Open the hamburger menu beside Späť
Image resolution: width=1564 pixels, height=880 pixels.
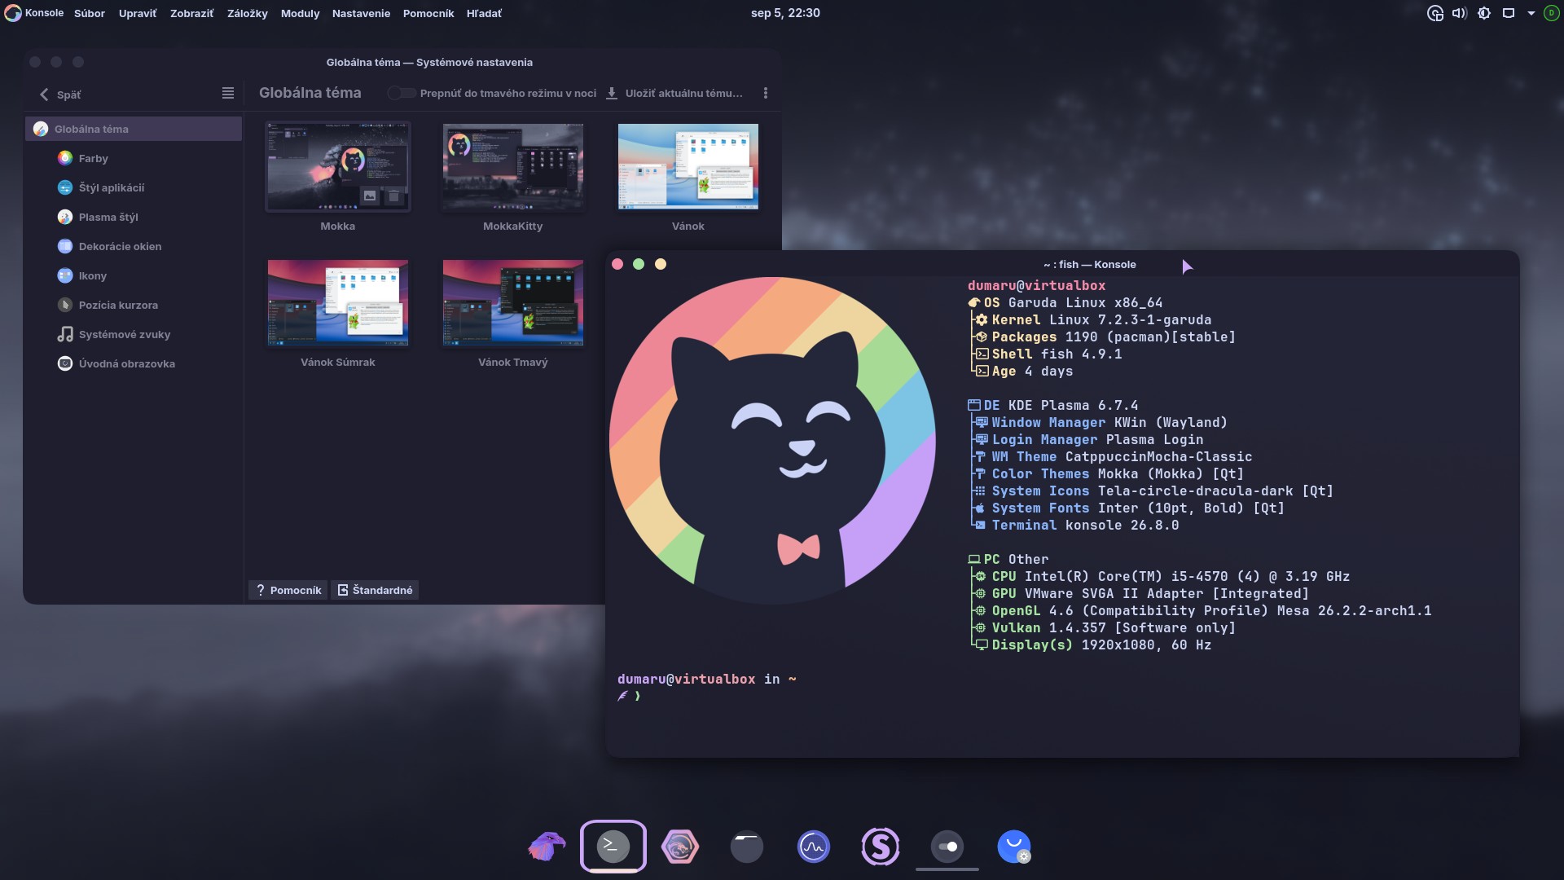click(228, 94)
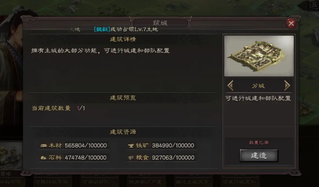Click the 石料 stone resource icon
Viewport: 319px width, 187px height.
43,158
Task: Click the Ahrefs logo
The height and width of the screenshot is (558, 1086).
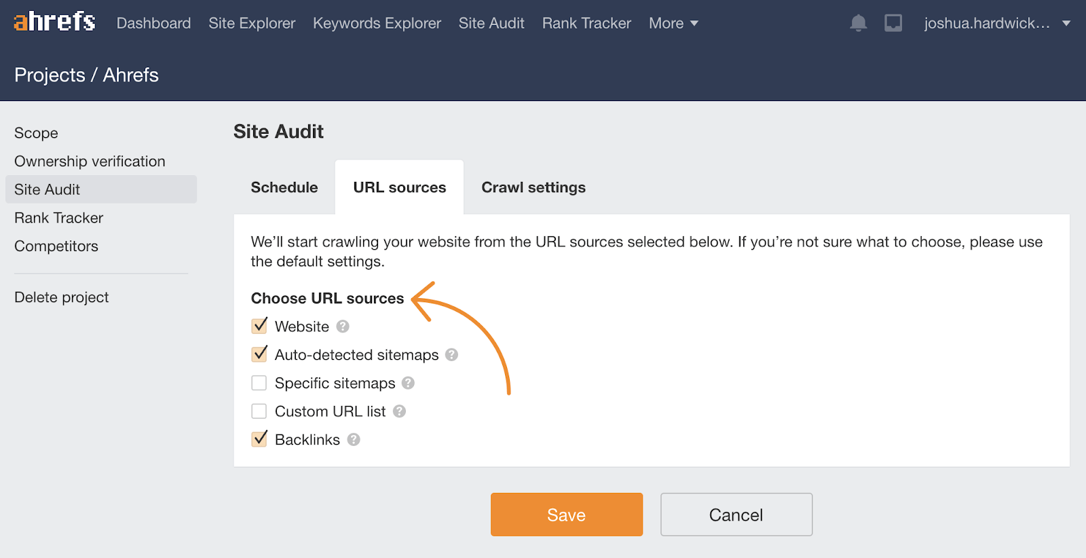Action: (54, 22)
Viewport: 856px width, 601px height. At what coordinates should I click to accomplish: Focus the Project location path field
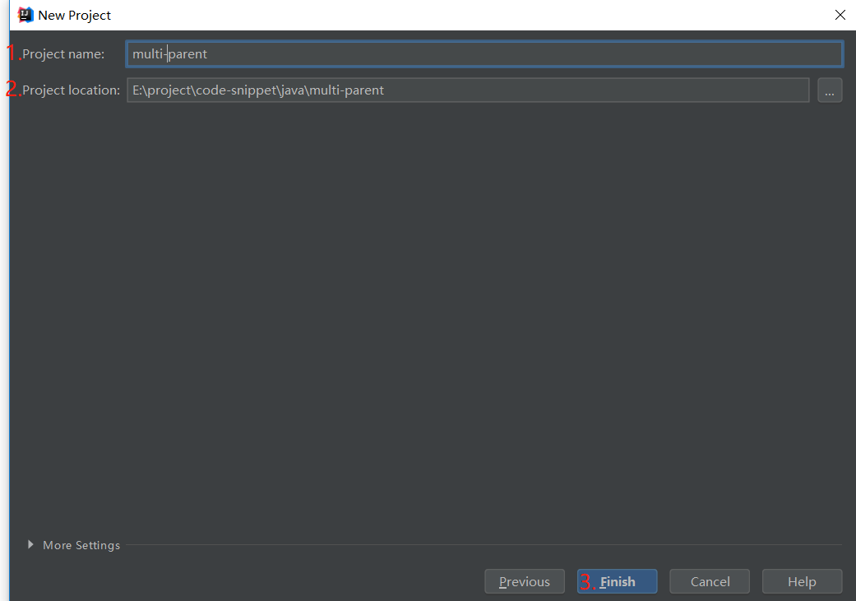[x=467, y=90]
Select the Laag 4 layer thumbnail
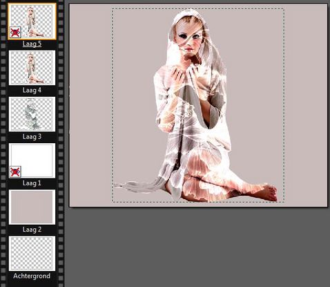The height and width of the screenshot is (287, 330). pyautogui.click(x=32, y=68)
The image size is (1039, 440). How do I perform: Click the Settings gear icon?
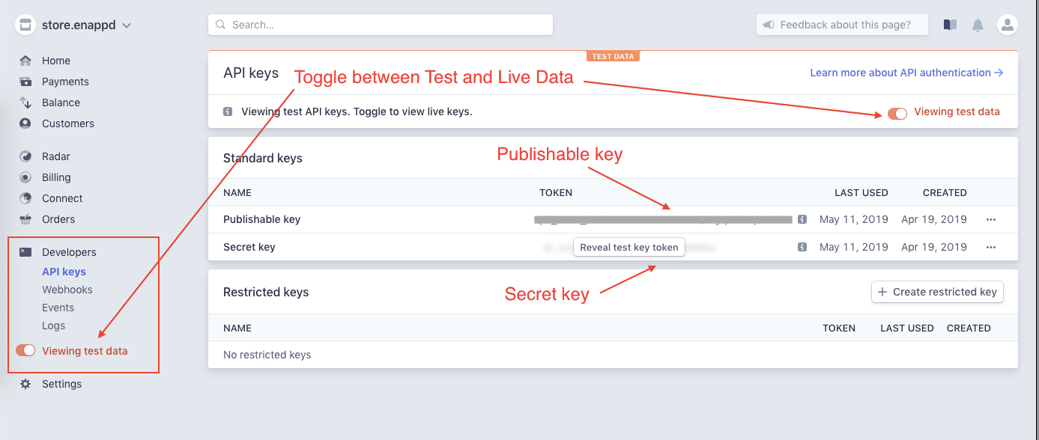pyautogui.click(x=25, y=384)
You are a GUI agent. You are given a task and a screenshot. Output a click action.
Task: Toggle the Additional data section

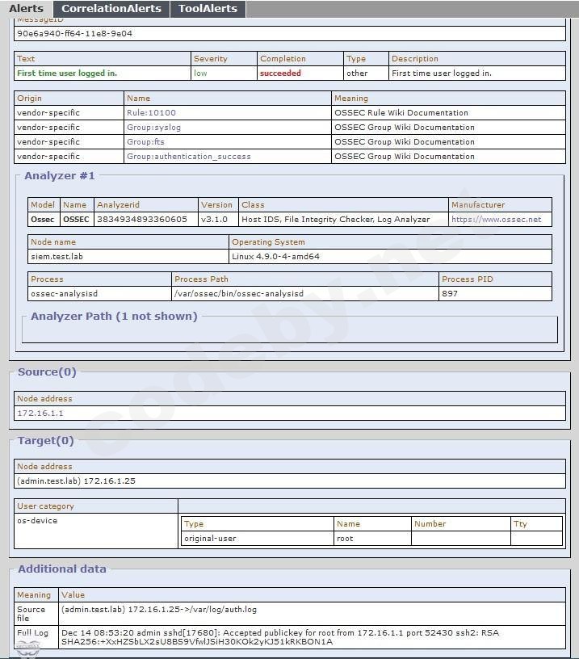pyautogui.click(x=61, y=569)
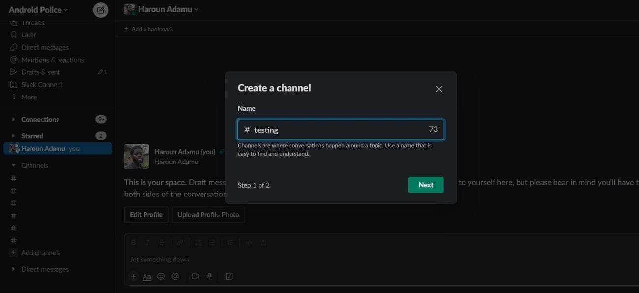Viewport: 639px width, 293px height.
Task: Close the Create a channel dialog
Action: [x=439, y=89]
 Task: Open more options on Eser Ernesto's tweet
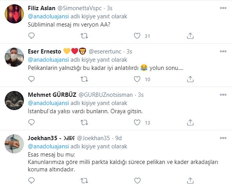coord(223,52)
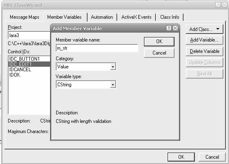Click the MFC ClassWizard help icon
The height and width of the screenshot is (164, 229).
pyautogui.click(x=218, y=5)
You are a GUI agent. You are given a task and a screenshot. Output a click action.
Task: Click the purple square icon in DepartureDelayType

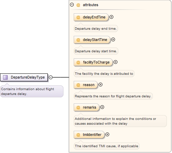[x=5, y=78]
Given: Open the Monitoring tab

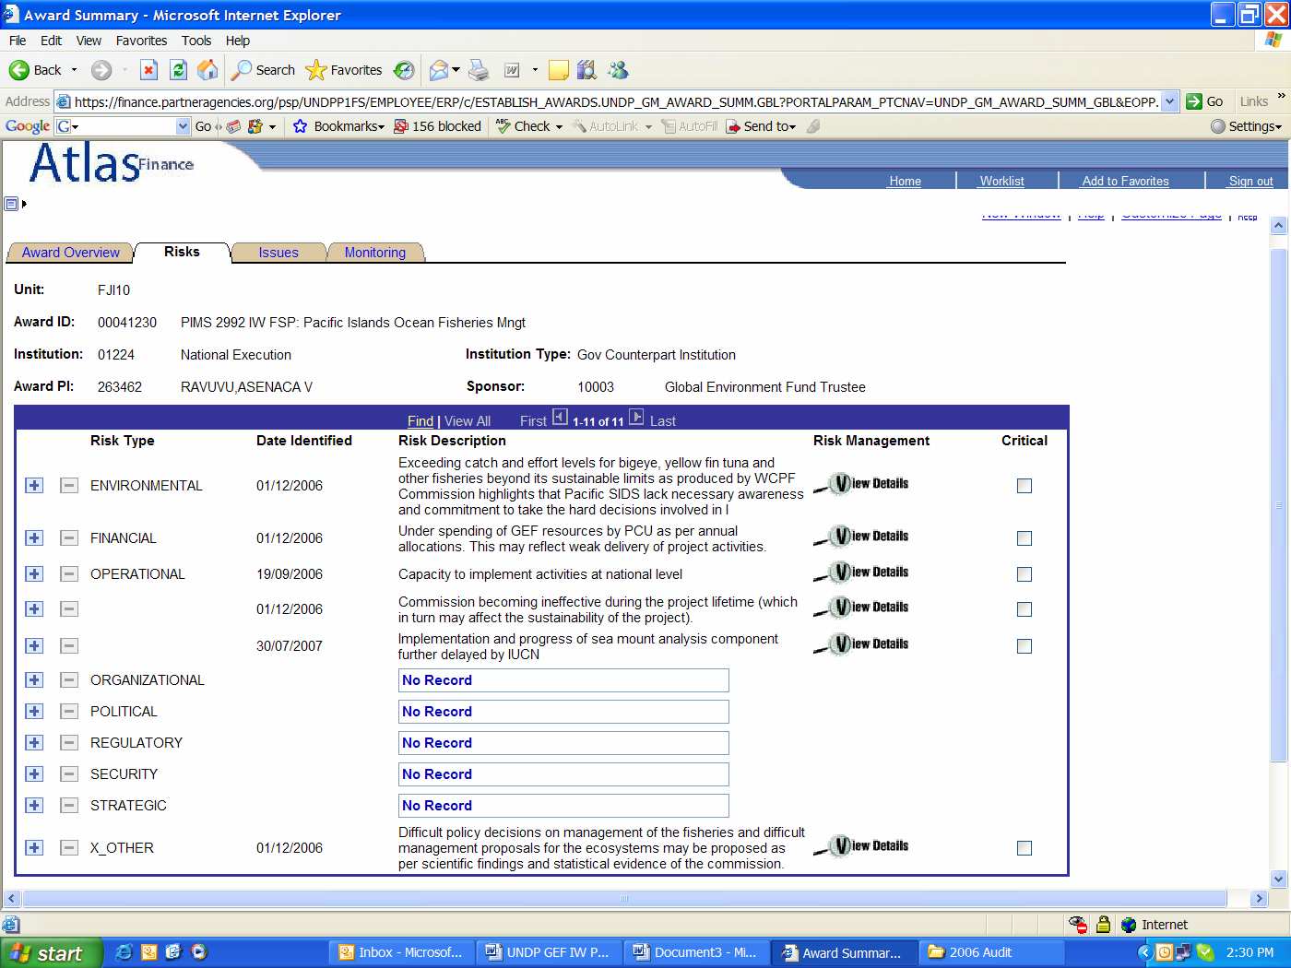Looking at the screenshot, I should pyautogui.click(x=374, y=253).
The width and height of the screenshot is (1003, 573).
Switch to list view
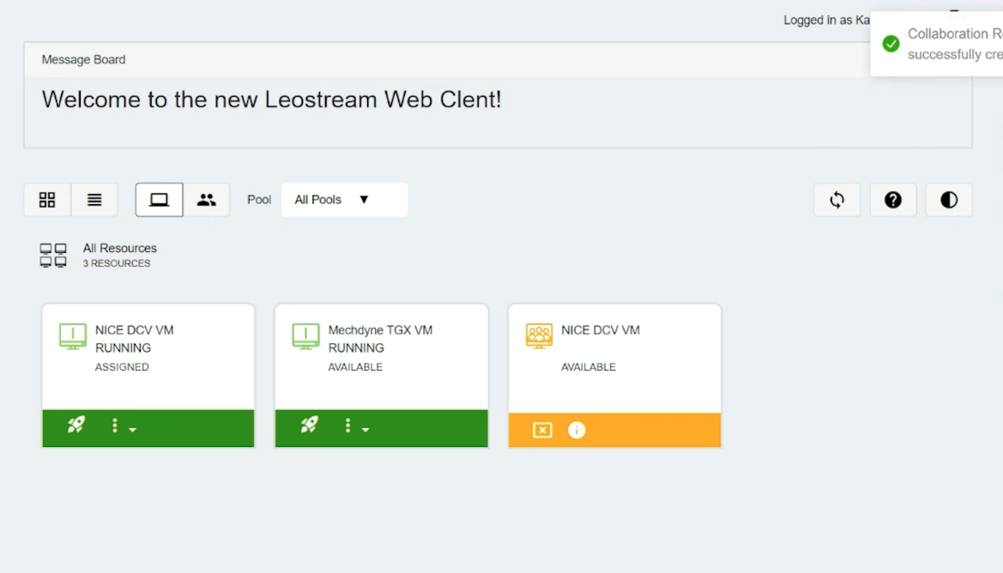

....

• Assignment:
Each line from the one containing "The width and" through the last line of the entries above is to be extracted exactly. Pictures are not part of the copy.

• Response below:
The width and height of the screenshot is (1003, 573).
Switch to list view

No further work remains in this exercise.